Amazonian Wednesdays 🌴
Today’s post is a story I wrote up just last month…
A loud, belligerent knocking interrupted the peaceful afternoon. Someone opened the door inquisitively: “Yes?” Two policemen pushed past, into the senior Arimborgo household, without waiting for permission. Their faces communicated aggression and determination. “There is a stolen cell phone here,” they snarled. “We found you out by GPS. Surrender the item now!”
My in-laws blinked in shocked confusion. They had no idea what these officers were talking about. “Oh, so you’re not going to cooperate? Very well then,” growled the hostile authority figures. “We will find it ourselves.” They then commenced to search the premises.
Without a search warrant, they spent the next two hours invading the family’s privacy. They spared no nook or cranny. They found nothing. Finally, my sister-in-law, who was a congresswoman at the time, was able get in touch with their boss. They received a call with orders to leave the premises immediately.
Soon the intrusion was over. However, the excitement caused in the neighborhood was not. “Police at the pastors’ house!” was the talk of every household. The hullabaloo did not die down for quite some time.
What was the cause of all this commotion? A young teenager named Rosa. She was staying with the family that week. Her mother was in a crisis and had urgently requested some help. Displaying Christ’s mercy, the Arimborgos took her daughter in. And now Rosa had stolen a cell phone, attracting the police to the house.

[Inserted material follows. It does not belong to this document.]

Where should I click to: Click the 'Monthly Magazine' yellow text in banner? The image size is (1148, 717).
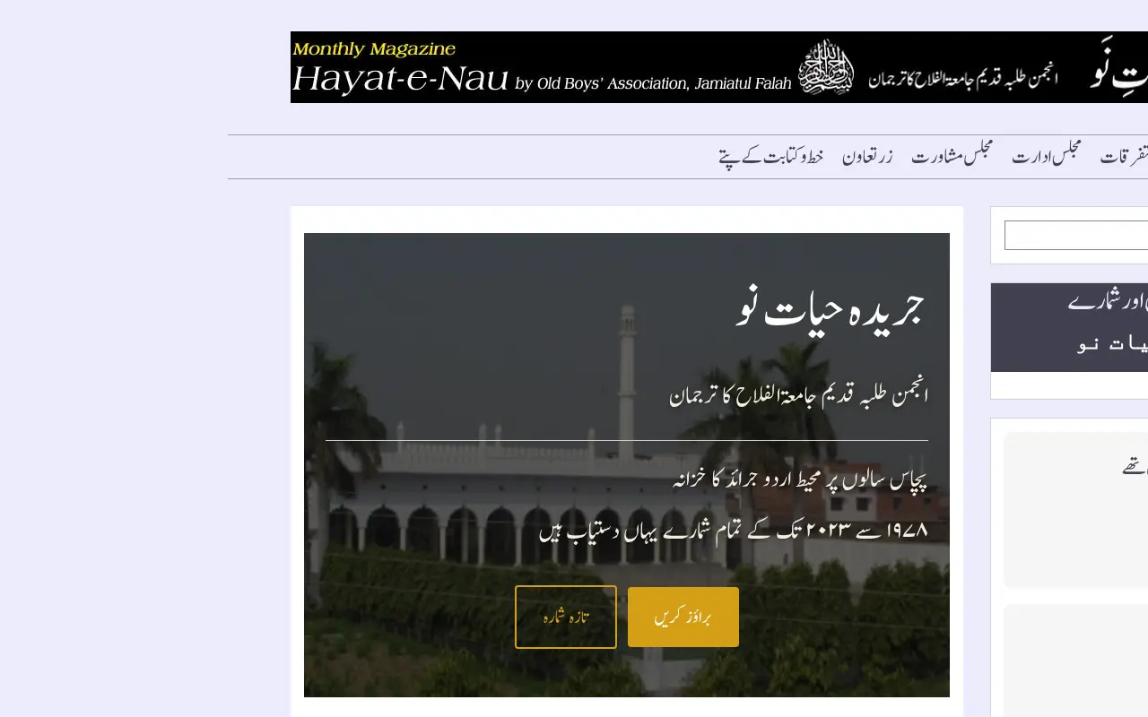click(374, 48)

During the entire search, she managed to keep it hidden in her underclothes. What an upset she had caused!
Now, fast forward three years from that unpleasant occasion. On a Saturday night, it was nearly the stroke of twelve. A knock sounded at the door. Mama Carmen answered, wondering who it might be, so late at night. She tried not to register her surprise when she found Rosa once again on her doorstep. The big scene with the police immediately rushed back to her memory.

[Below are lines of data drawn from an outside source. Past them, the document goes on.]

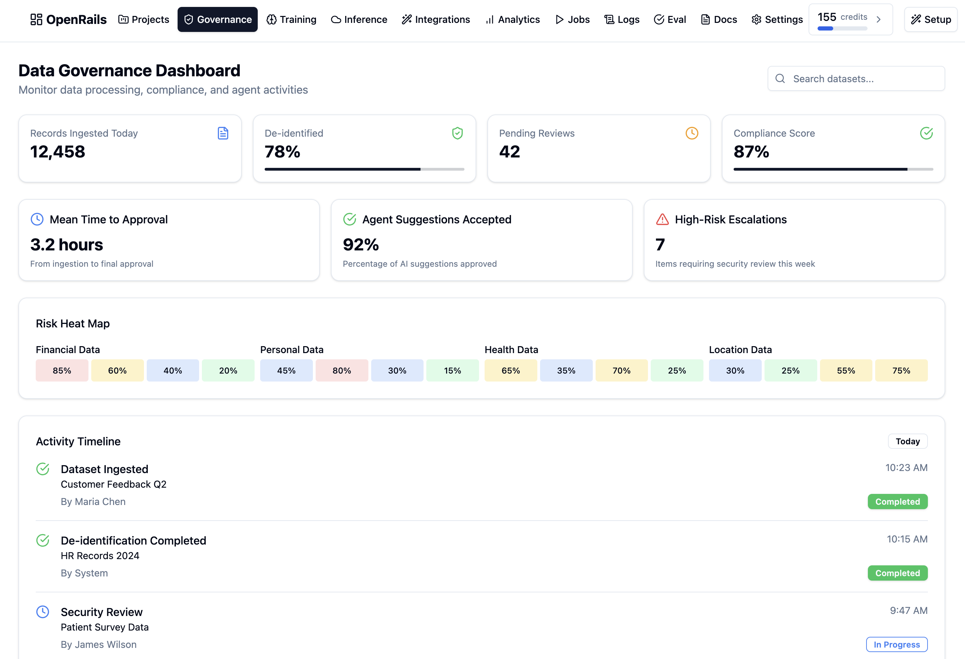The width and height of the screenshot is (965, 659).
Task: Expand the 155 credits panel chevron
Action: (x=878, y=19)
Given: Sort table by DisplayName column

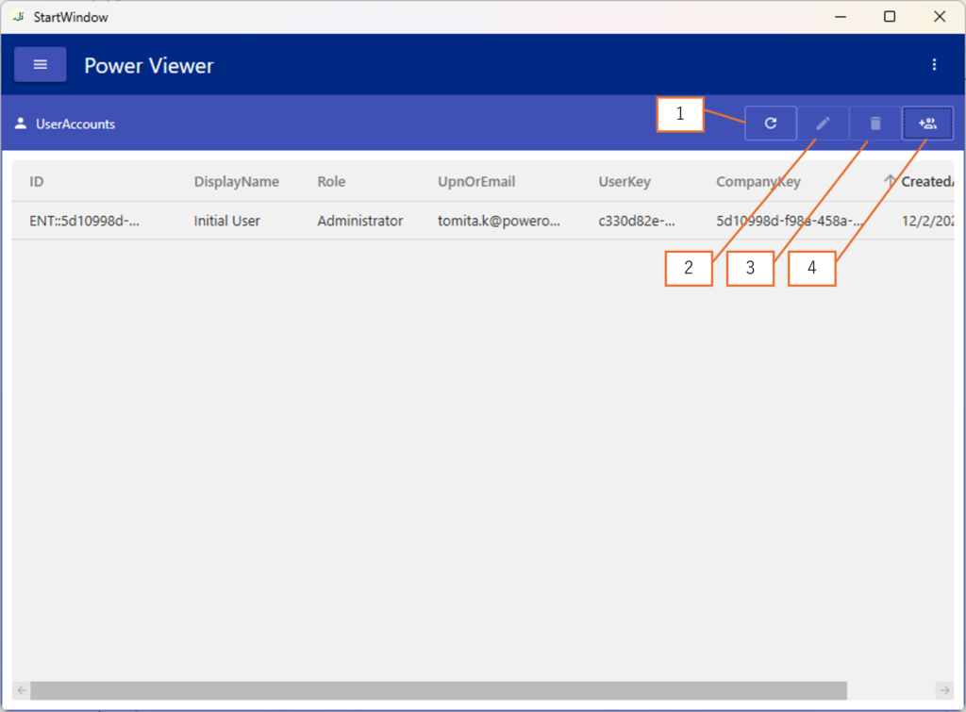Looking at the screenshot, I should point(236,182).
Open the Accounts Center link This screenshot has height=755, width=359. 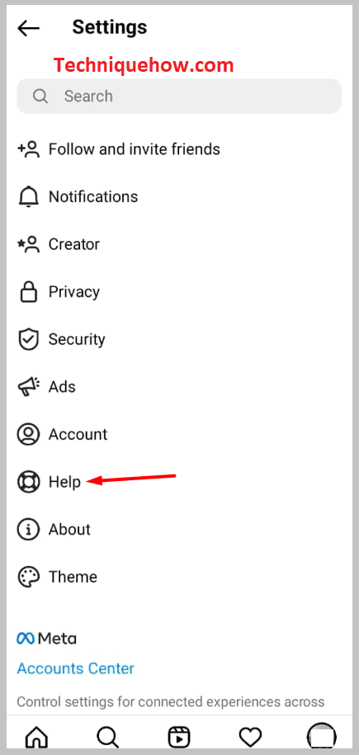[x=76, y=668]
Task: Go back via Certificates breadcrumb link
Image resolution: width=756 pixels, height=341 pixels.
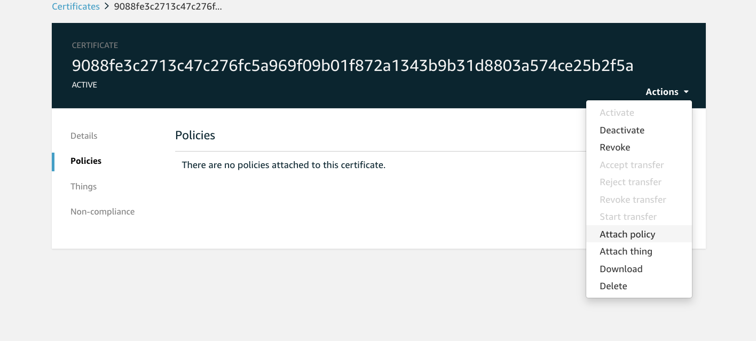Action: pyautogui.click(x=76, y=7)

“Pastora, may I come in?” Rosa pleaded. “My dad is raging drunk tonight. My mom is away. I have nowhere else to go.” Mama Carmen hesitated. Should she allow this young woman in again, after all the trouble she had caused? Holy Spirit stirred her heart with compassion. She looked into Rosa’s desperate eyes and said gently, “Come in, daughter.”
She fed Rosa’s hungry tummy and sheltered her once again. The next night at church, the sermon just “happened” to be on Matthew 25: “Then the King will say, ‘…I was hungry, and you fed Me… I was a stranger, and you invited Me in’” (vv. 34-35, NIV). Tears came to Mama Carmen’s eyes. She felt God’s pleasure in her obedience.
Holy Spirit has been at work through her kindness. Rosa went to our youth camp. There, she was touched powerfully by the presence of God. We are seeing the beginnings of a radical change in her. Truly, there is no human heart too far gone for Jesus’ redeeming touch. The question remains, though: Will we open our lives to love the ones that need it the most?